As IT professionals, our job is to ensure that we have the right technology in place, and we're responsible for the way this technology is working. We want the technology to work the way we intend it to. Sometimes network outages are inevitable, but what if we can preempt it? What if we can have something in place that can tell us before things become an issue? Monitoring your devices for certain thresholds can help you provide you with the time you need to mitigate potential risks or performance issues in your network. So again, the premise is you want to have some understanding, some visualization, some inclination of how your network is behaving and performing.

If there are issues on the horizon, you can take the necessary steps to preempt it and mitigate those potential risks. So our agenda today is to go through a couple of slides. We'll talk about some issues that cause network outages and how we can mitigate some of those issues. We'll take a look at a couple of slides where network outages have impacted some large brands, brands that we're familiar with, brands that we've seen in the industry. So again, it really doesn't matter the size, scope, and scale of the environment—outages can happen wherever and whenever.

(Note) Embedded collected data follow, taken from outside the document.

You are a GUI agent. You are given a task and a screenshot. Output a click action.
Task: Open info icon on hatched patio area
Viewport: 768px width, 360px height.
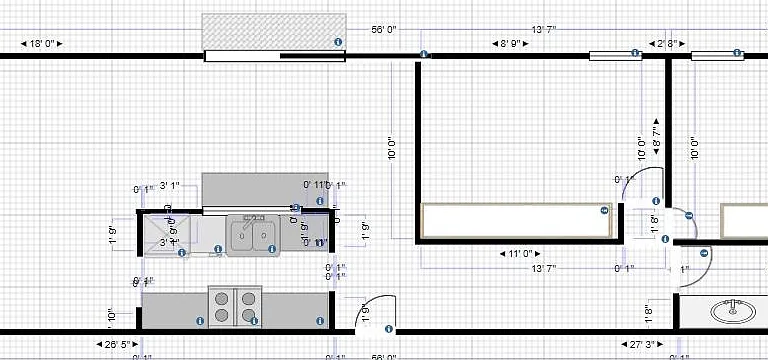(x=337, y=42)
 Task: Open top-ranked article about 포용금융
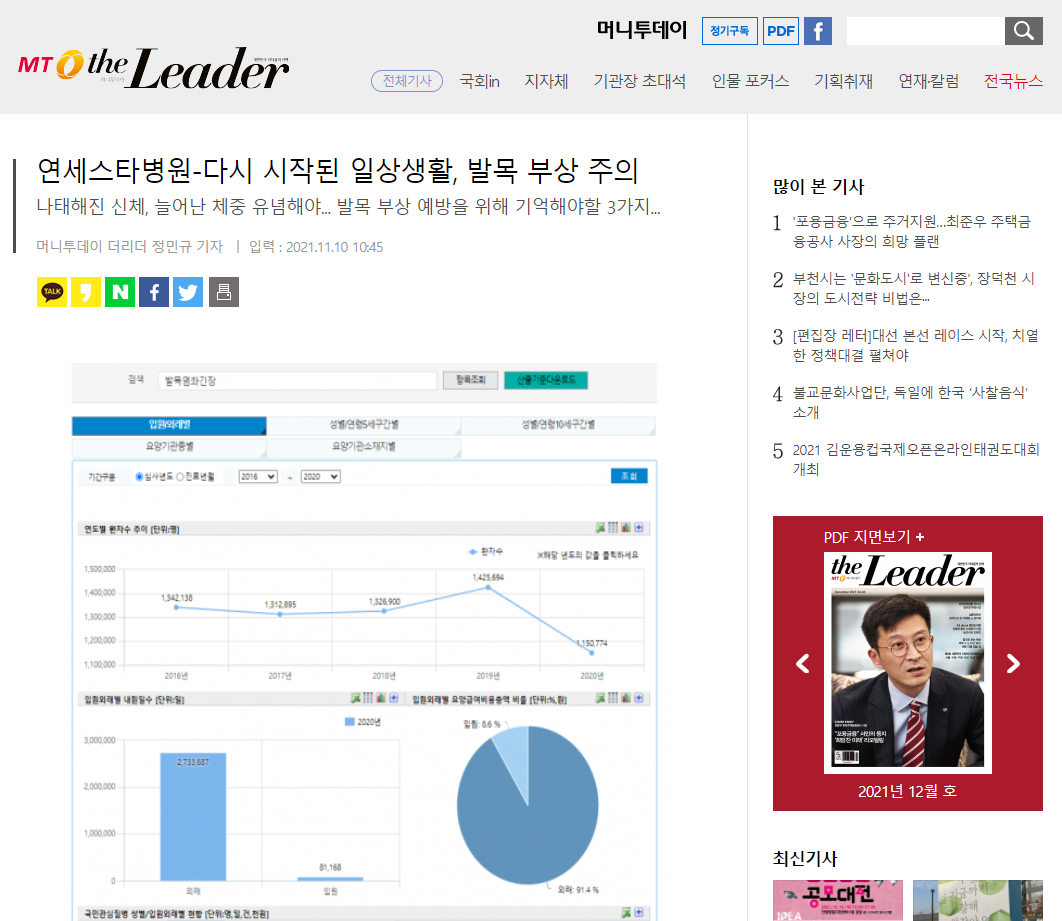(912, 232)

We'll take a look at what we believe are some really good monitoring attributes that could be effective in terms of preventing outages. We can talk about how network monitoring software can improve your network efficiency and performance, and then we'll take some questions and have a little Q and A, so we can keep this a little interactive. In terms of understanding what causes network outages, let’s just say pretty much in every survey taken, the larger percentage of what causes a network outage will always be some kind of human error, albeit unplugging the cable, patching in the wrong port, shutting down the wrong device or server…I mean, the list can go on.

I'm sure many of you out there have experienced this type of scenario. I myself have probably done all these things at some point in my career. So again, it's very difficult to take that human intervention out of network management. You want to try to alleviate as much as possible that human error factor. So we want to make sure we see if these changes that we're making have a positive or a negative effect and then take that in consideration in terms of ongoing management and maintenance. The next major cause of an outage is environmental factors.

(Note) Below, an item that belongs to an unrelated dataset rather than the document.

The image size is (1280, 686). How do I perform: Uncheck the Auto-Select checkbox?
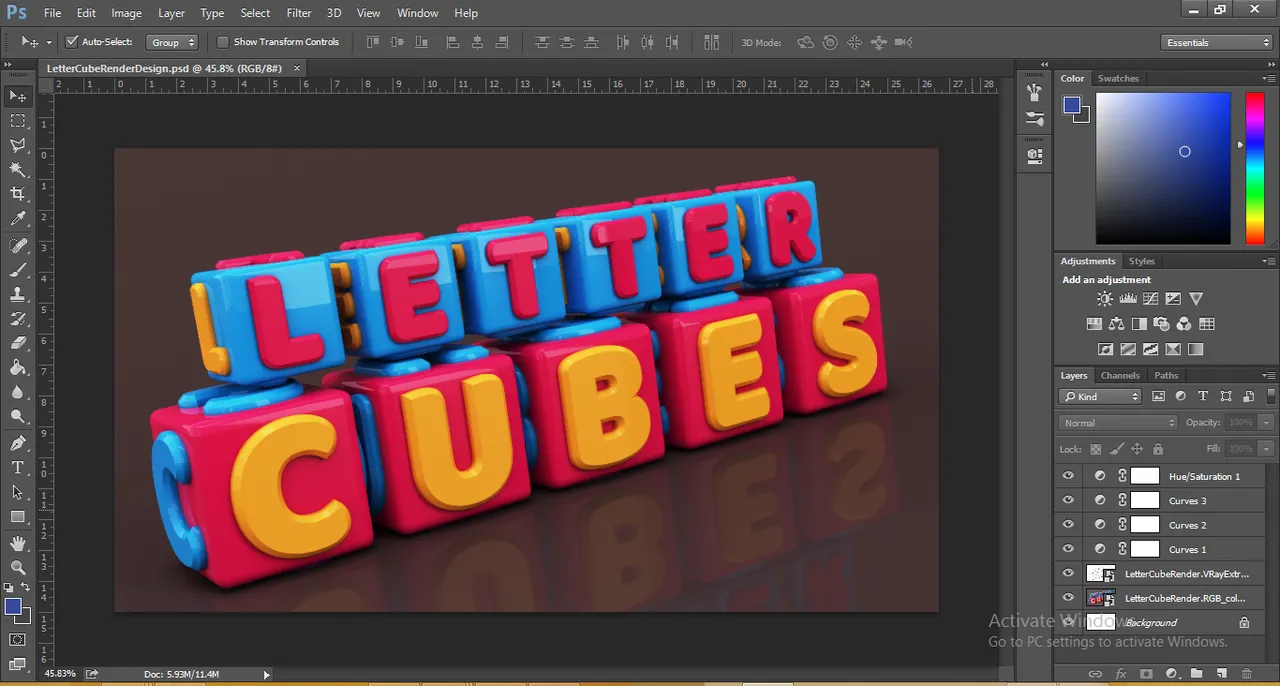point(72,42)
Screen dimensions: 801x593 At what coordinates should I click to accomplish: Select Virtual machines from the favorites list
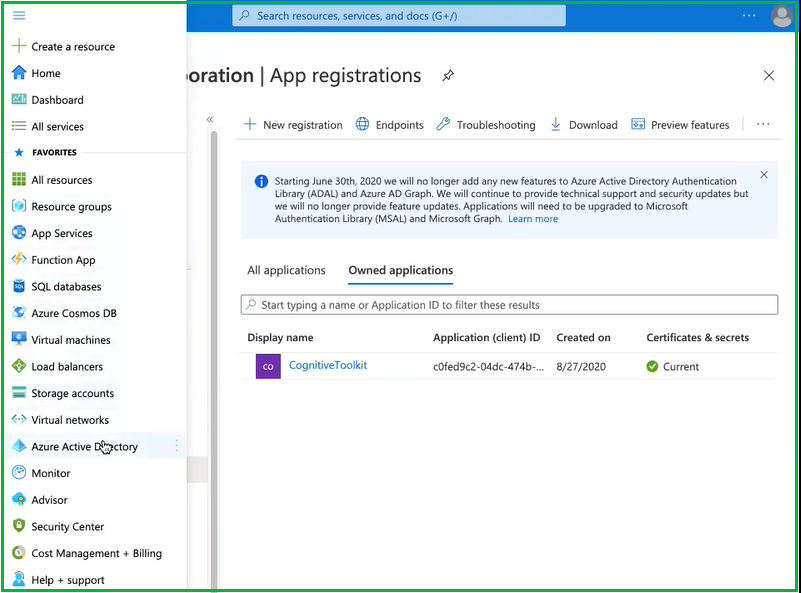tap(68, 340)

Sometimes these are things that we can't necessarily control. Again, power outages. There's shutdowns, building shutdowns, things that are always inevitable and we have to plan and manage our environment around those things. So again, you want to make sure that you have situations in place and some backup plans in place so when these things do happen, your hardware is not damaged, you're protecting your investment. The configuration issues goes together with the human error. Again, we're tasked with maintaining these devices, configuring these devices the way they're supposed to, the way we want them to, the way we want them to work.

Sometimes, the device is not configured properly and this can provide you with some issues. This can cause some network performance issues. This can cause some potential bottlenecks, some collisions. So there's a lot of things in terms of configuration that can actually cause outages. You want a solution that can validate your configuration, not necessarily tell you when things are configured improperly. Well, you do want that as well, but if you can do a configuration that you feel is a correct configuration but in essence it's not, the device will tell you and the device will behave in that way as well. So you want a product that can actually give you some validation on whether your device is configured properly.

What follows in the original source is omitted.